▶ _EXERCISE_: Repeat each of these records exactly.

▶ _RECORDS SHOWN_:

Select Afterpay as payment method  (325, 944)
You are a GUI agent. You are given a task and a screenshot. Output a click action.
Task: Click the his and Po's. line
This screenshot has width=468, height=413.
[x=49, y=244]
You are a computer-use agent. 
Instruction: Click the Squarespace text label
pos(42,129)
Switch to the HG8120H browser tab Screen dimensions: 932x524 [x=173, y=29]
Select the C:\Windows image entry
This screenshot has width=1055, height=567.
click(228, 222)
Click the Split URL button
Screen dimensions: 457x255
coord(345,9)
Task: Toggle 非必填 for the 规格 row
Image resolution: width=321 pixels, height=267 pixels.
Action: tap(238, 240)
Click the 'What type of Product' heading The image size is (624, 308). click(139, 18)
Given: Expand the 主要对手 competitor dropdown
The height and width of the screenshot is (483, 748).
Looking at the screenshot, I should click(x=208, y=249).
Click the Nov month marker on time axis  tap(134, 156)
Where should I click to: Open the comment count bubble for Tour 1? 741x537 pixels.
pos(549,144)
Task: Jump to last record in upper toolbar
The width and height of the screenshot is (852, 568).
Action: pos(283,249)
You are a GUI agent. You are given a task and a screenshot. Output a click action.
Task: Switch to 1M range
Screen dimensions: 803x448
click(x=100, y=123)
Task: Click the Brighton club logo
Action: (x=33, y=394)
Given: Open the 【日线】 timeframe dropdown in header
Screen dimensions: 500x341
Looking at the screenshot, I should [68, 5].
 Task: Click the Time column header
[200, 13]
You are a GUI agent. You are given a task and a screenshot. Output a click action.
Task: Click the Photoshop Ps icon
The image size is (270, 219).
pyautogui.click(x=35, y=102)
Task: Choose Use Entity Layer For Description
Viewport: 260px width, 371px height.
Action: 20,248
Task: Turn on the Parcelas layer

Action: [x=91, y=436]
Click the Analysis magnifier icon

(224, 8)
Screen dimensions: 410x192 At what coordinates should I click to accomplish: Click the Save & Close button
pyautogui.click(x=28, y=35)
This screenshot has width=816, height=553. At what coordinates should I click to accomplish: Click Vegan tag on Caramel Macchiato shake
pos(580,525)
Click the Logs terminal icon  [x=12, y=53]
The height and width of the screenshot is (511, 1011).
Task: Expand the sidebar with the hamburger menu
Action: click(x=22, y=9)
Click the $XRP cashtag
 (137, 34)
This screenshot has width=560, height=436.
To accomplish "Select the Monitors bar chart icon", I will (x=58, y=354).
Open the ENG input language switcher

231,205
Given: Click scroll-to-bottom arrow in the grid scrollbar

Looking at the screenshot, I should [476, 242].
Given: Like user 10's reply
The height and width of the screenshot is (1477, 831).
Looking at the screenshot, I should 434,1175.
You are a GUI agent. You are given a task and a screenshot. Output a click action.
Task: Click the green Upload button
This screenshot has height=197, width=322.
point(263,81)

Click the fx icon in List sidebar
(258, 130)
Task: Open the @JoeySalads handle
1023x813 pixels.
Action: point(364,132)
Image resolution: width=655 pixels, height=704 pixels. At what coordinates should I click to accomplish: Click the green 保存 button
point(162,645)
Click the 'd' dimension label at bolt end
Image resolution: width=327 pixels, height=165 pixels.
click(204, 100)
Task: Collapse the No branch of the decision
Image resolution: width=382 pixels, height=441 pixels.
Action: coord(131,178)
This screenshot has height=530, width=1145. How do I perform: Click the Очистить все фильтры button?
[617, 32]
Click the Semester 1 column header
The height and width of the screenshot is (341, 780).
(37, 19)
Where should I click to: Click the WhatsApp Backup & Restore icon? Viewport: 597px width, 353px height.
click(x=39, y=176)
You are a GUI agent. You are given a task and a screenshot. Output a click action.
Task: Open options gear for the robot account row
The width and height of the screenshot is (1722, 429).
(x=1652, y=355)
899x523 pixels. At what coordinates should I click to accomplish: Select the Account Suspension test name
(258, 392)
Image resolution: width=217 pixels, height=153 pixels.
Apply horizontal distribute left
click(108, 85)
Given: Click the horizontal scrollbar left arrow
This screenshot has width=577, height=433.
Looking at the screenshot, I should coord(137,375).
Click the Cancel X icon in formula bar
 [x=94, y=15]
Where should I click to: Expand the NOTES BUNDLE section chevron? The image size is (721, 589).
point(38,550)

▶ _EXERCISE OUTPUT_:
Select Afterpay as payment method  (325, 944)
You are a GUI agent. You are given a task and a screenshot. Output a click action.
Task: Click the his and Po's. line
This screenshot has width=468, height=413.
[x=49, y=244]
You are a computer-use agent. 
Instruction: Click the Squarespace text label
pos(42,129)
Switch to the HG8120H browser tab Screen dimensions: 932x524 [x=173, y=29]
Select the C:\Windows image entry
This screenshot has width=1055, height=567.
click(228, 222)
Click the Split URL button
Screen dimensions: 457x255
coord(345,9)
Task: Toggle 非必填 for the 规格 row
Image resolution: width=321 pixels, height=267 pixels.
Action: tap(238, 240)
Click the 'What type of Product' heading The image size is (624, 308). click(139, 18)
Given: Expand the 主要对手 competitor dropdown
The height and width of the screenshot is (483, 748).
Looking at the screenshot, I should click(x=208, y=249).
Click the Nov month marker on time axis  tap(134, 156)
Where should I click to: Open the comment count bubble for Tour 1? 741x537 pixels.
pos(549,144)
Task: Jump to last record in upper toolbar
The width and height of the screenshot is (852, 568).
Action: pos(283,249)
You are a GUI agent. You are given a task and a screenshot. Output a click action.
Task: Switch to 1M range
Screen dimensions: 803x448
click(x=100, y=123)
Task: Click the Brighton club logo
Action: (x=33, y=394)
Given: Open the 【日线】 timeframe dropdown in header
Screen dimensions: 500x341
Looking at the screenshot, I should [68, 5].
 Task: Click the Time column header
[200, 13]
You are a GUI agent. You are given a task and a screenshot. Output a click action.
Task: Click the Photoshop Ps icon
The image size is (270, 219).
pyautogui.click(x=35, y=102)
Task: Choose Use Entity Layer For Description
Viewport: 260px width, 371px height.
Action: 20,248
Task: Turn on the Parcelas layer

Action: [x=91, y=436]
Click the Analysis magnifier icon

(224, 8)
Screen dimensions: 410x192 At what coordinates should I click to accomplish: Click the Save & Close button
pyautogui.click(x=28, y=35)
This screenshot has width=816, height=553. At what coordinates should I click to accomplish: Click Vegan tag on Caramel Macchiato shake
pos(580,525)
Click the Logs terminal icon  [x=12, y=53]
The height and width of the screenshot is (511, 1011).
Task: Expand the sidebar with the hamburger menu
Action: click(x=22, y=9)
Click the $XRP cashtag
 (137, 34)
This screenshot has width=560, height=436.
To accomplish "Select the Monitors bar chart icon", I will (x=58, y=354).
Open the ENG input language switcher

231,205
Given: Click scroll-to-bottom arrow in the grid scrollbar

Looking at the screenshot, I should [476, 242].
Given: Like user 10's reply
The height and width of the screenshot is (1477, 831).
Looking at the screenshot, I should 434,1175.
You are a GUI agent. You are given a task and a screenshot. Output a click action.
Task: Click the green Upload button
This screenshot has height=197, width=322.
point(263,81)

Click the fx icon in List sidebar
(258, 130)
Task: Open the @JoeySalads handle
1023x813 pixels.
Action: point(364,132)
Image resolution: width=655 pixels, height=704 pixels. At what coordinates should I click to accomplish: Click the green 保存 button
point(162,645)
Click the 'd' dimension label at bolt end
Image resolution: width=327 pixels, height=165 pixels.
click(204, 100)
Task: Collapse the No branch of the decision
Image resolution: width=382 pixels, height=441 pixels.
Action: coord(131,178)
This screenshot has height=530, width=1145. How do I perform: Click the Очистить все фильтры button?
[617, 32]
Click the Semester 1 column header
The height and width of the screenshot is (341, 780).
(37, 19)
Where should I click to: Click the WhatsApp Backup & Restore icon? Viewport: 597px width, 353px height.
click(x=39, y=176)
You are a GUI agent. You are given a task and a screenshot. Output a click action.
Task: Open options gear for the robot account row
The width and height of the screenshot is (1722, 429).
(x=1652, y=355)
899x523 pixels. At what coordinates should I click to accomplish: Select the Account Suspension test name
(258, 392)
Image resolution: width=217 pixels, height=153 pixels.
Apply horizontal distribute left
click(108, 85)
Given: Click the horizontal scrollbar left arrow
This screenshot has width=577, height=433.
Looking at the screenshot, I should coord(137,375).
Click the Cancel X icon in formula bar
 [x=94, y=15]
Where should I click to: Expand the NOTES BUNDLE section chevron? The image size is (721, 589).
point(38,550)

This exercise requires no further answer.